-------- 選んだ文章

使えなくなった電話を使えるようにして欲しい。
これも願いである。それもかなり切実な。
そう言うことでしたらこちらでも何か分かるか調べてみましょうと、引き受けて調査を開始。
当初仰られていた契約先が実際のものと違っていたこと等があり少々曲がりくねったルートを経たが、その日のうちに必要な場所に連絡がついた。
そこからはスムーズに故障の原因を特定し、修理と復旧をすることが出来たそうである。
お礼の電話にて大変感謝されたが、こちらも調査を通して幾つもの気づきや学びを頂戴した。
ライフラインの一つであるだろうに、いざ通じなくなった時に、ウェブ上での問い合わせを求められる。
そのやり方に慣れている人になら何の苦も無く出来ることだが、馴染む機会がなかった人にとってはかなり難しい仕事になる様だ。
世の中で高齢者と呼ばれる人々の生活環境は、たとえ都心に住んでいたとしてもある意味で陸の孤島みたいな状態になり得る。
これは現況の情報収集と処理のシステムに対応出来ている世代ならセーフで良かったね、などと言う話にはならない。
現行のシステムに四苦八苦している人々もかつては、
「親父ィ、手書きなんてもう古いよ。
今はワープロの時代なのさ!」

----------------
-------- 与えられたデータ

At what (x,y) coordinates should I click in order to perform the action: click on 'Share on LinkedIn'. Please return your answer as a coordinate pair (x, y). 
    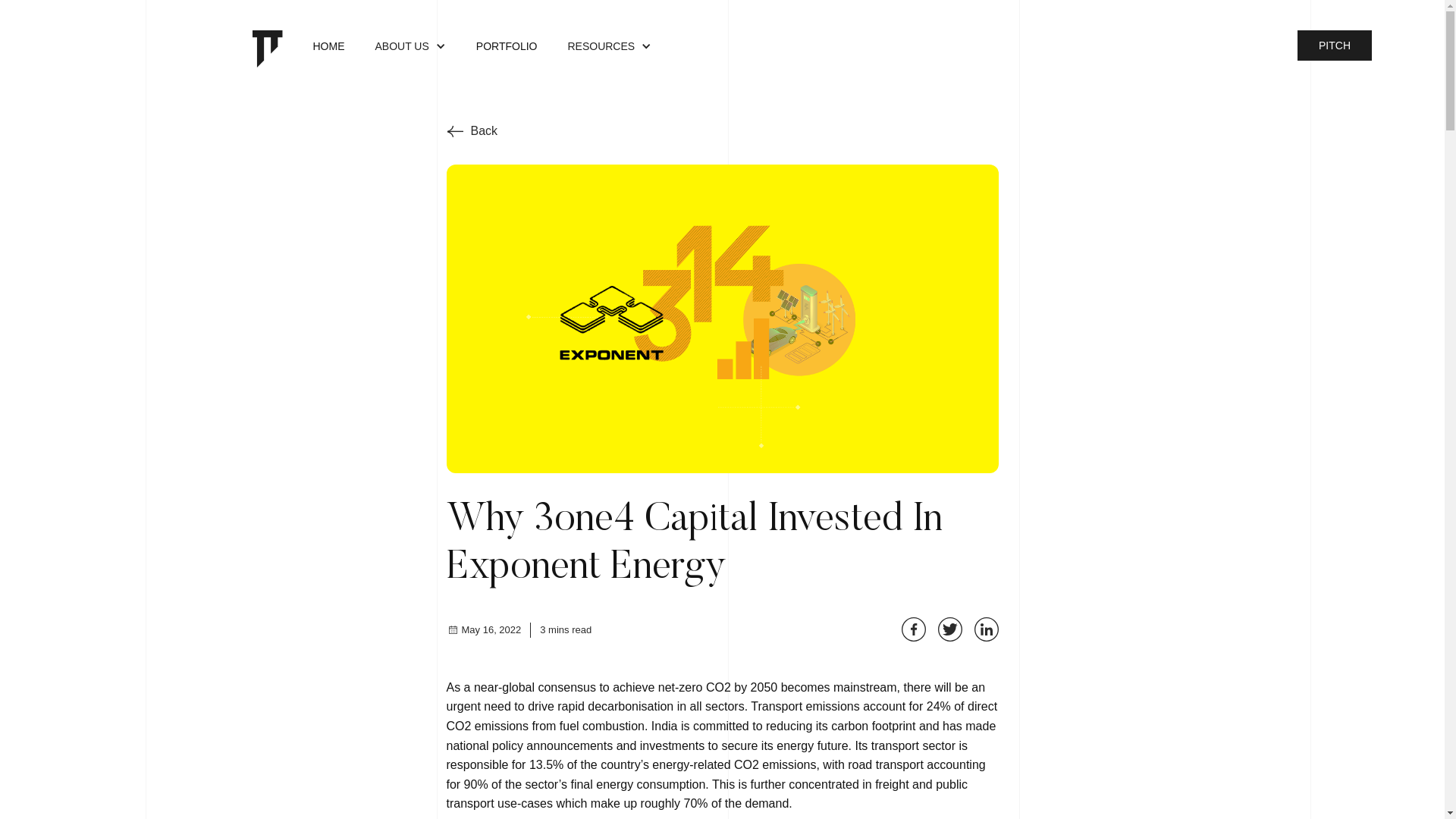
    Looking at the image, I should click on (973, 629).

----------------

* 問題
上にある電話の復旧についての文章を、一字も変えずに最初から最後まで書き写してください。

* 解答
使えなくなった電話を使えるようにして欲しい。
これも願いである。それもかなり切実な。
そう言うことでしたらこちらでも何か分かるか調べてみましょうと、引き受けて調査を開始。
当初仰られていた契約先が実際のものと違っていたこと等があり少々曲がりくねったルートを経たが、その日のうちに必要な場所に連絡がついた。
そこからはスムーズに故障の原因を特定し、修理と復旧をすることが出来たそうである。
お礼の電話にて大変感謝されたが、こちらも調査を通して幾つもの気づきや学びを頂戴した。
ライフラインの一つであるだろうに、いざ通じなくなった時に、ウェブ上での問い合わせを求められる。
そのやり方に慣れている人になら何の苦も無く出来ることだが、馴染む機会がなかった人にとってはかなり難しい仕事になる様だ。
世の中で高齢者と呼ばれる人々の生活環境は、たとえ都心に住んでいたとしてもある意味で陸の孤島みたいな状態になり得る。
これは現況の情報収集と処理のシステムに対応出来ている世代ならセーフで良かったね、などと言う話にはならない。
現行のシステムに四苦八苦している人々もかつては、
「親父ィ、手書きなんてもう古いよ。
今はワープロの時代なのさ!」